United States Trade Representative Katherine Tai and Secretary of Labor Marty Walsh today marked the successful conclusion of the first course of remediation under the USMCA’s Rapid Response Labor Mechanism (RRM). Workers at a General Motors facility in Silao, Mexico voted on whether to approve their existing collective bargaining agreement in free and democratic conditions after the United States requested a review on May 12, 2021.

“The successful conclusion of this first-ever course of remediation under the USMCA’s rapid response mechanism shows that the Biden-Harris Administration can deliver real, timely results to workers,” said Ambassador Tai. “The action taken by the United States and Mexico reflects our growing commitment to make trade work for workers. We will continue to collaborate closely with Mexico to strengthen the legitimization vote process and ensure workers in Mexico can access their rights to freedom of association and collective bargaining.”

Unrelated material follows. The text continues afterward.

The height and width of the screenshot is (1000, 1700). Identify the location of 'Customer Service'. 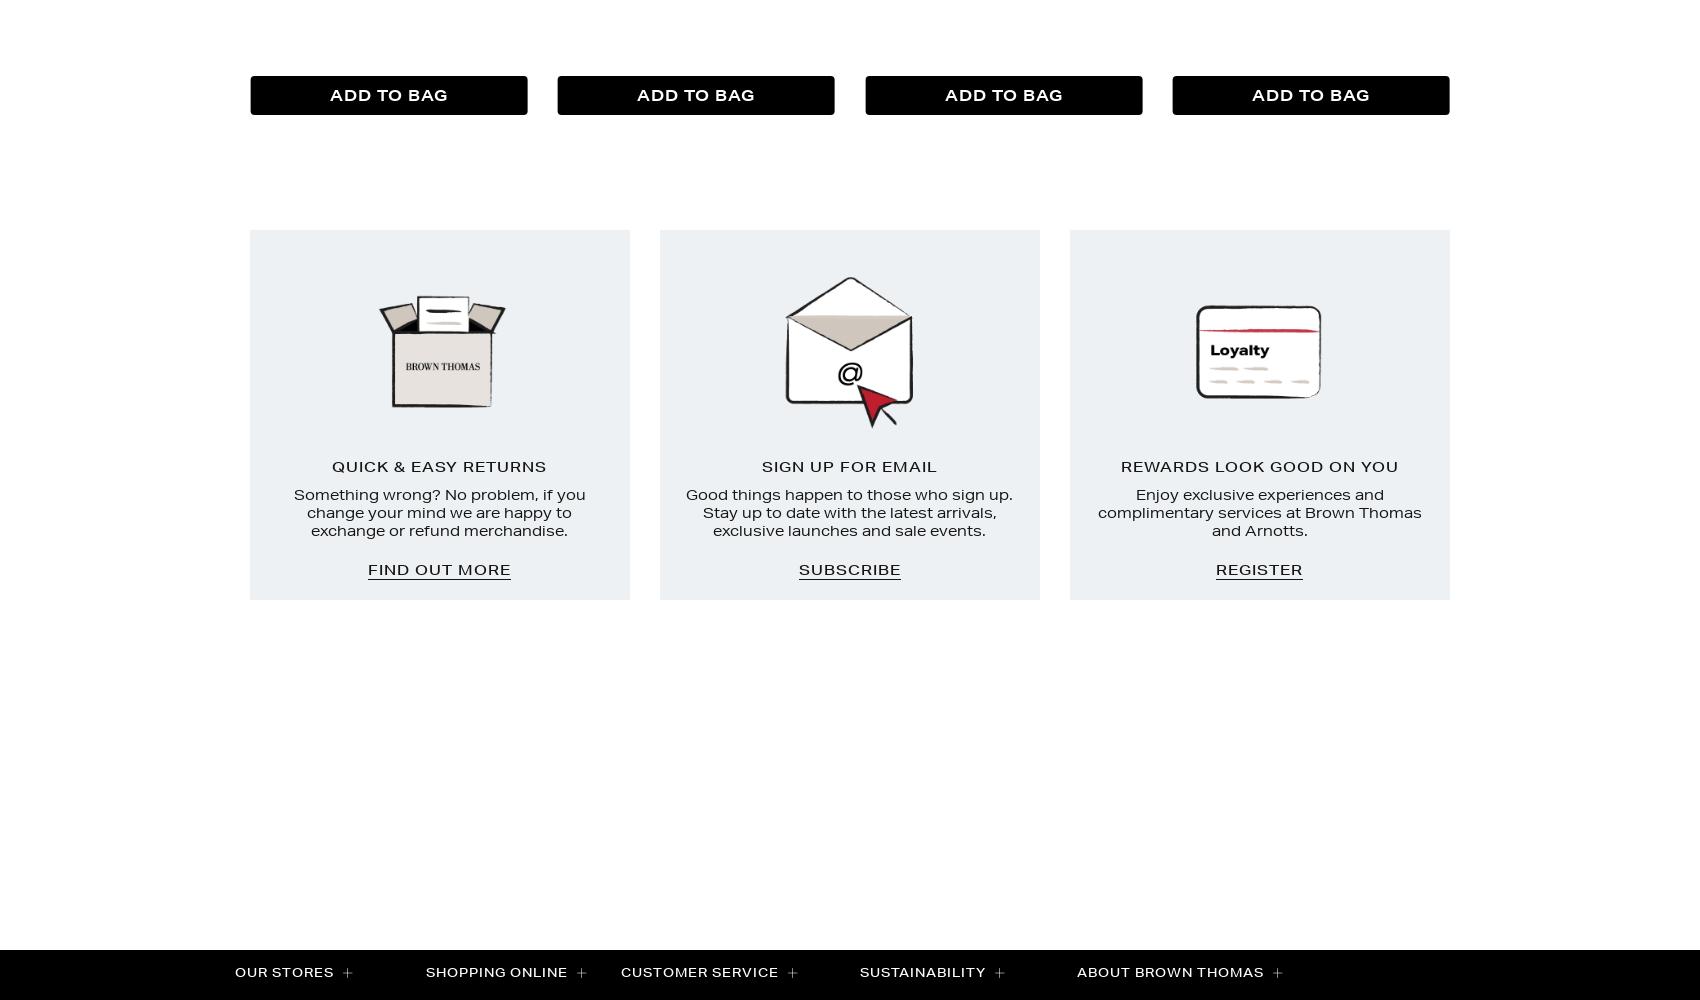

“Workers in both the U.S. and Mexico will benefit from Mexico’s implementation of the course of remediation between the United States and the government of Mexico,” said Secretary Walsh. “This action demonstrates the Mexican government’s commitment to establishing a new model of labor relations based on greater union democracy and transparency. Working in partnership with the government of Mexico, we can apply the lessons learned in this case to ensure that workers are freely able to exercise their right to approve collective bargaining agreements in all future votes.”

The course of remediation, announced July 8, 2021, stemmed from a request for review submitted by the United States on May 12, 2021 under the facility-specific RRM concerning events preceding, during, and surrounding an April 2021 vote by workers at GM’s Silao facility on whether to approve (legitimize) their collective bargaining agreement.

In line with the commitments in the course of remediation, a new legitimization vote occurred at the facility on August 17 and 18, 2021, during which workers voted to reject their existing collective bargaining agreement. Federal inspectors from the Secretariat of Labor and Social Welfare (STPS) oversaw the vote, while representatives of the International Labor Organization and Mexico’s National Electoral Institute served as vote observers. STPS has upheld the results of the vote.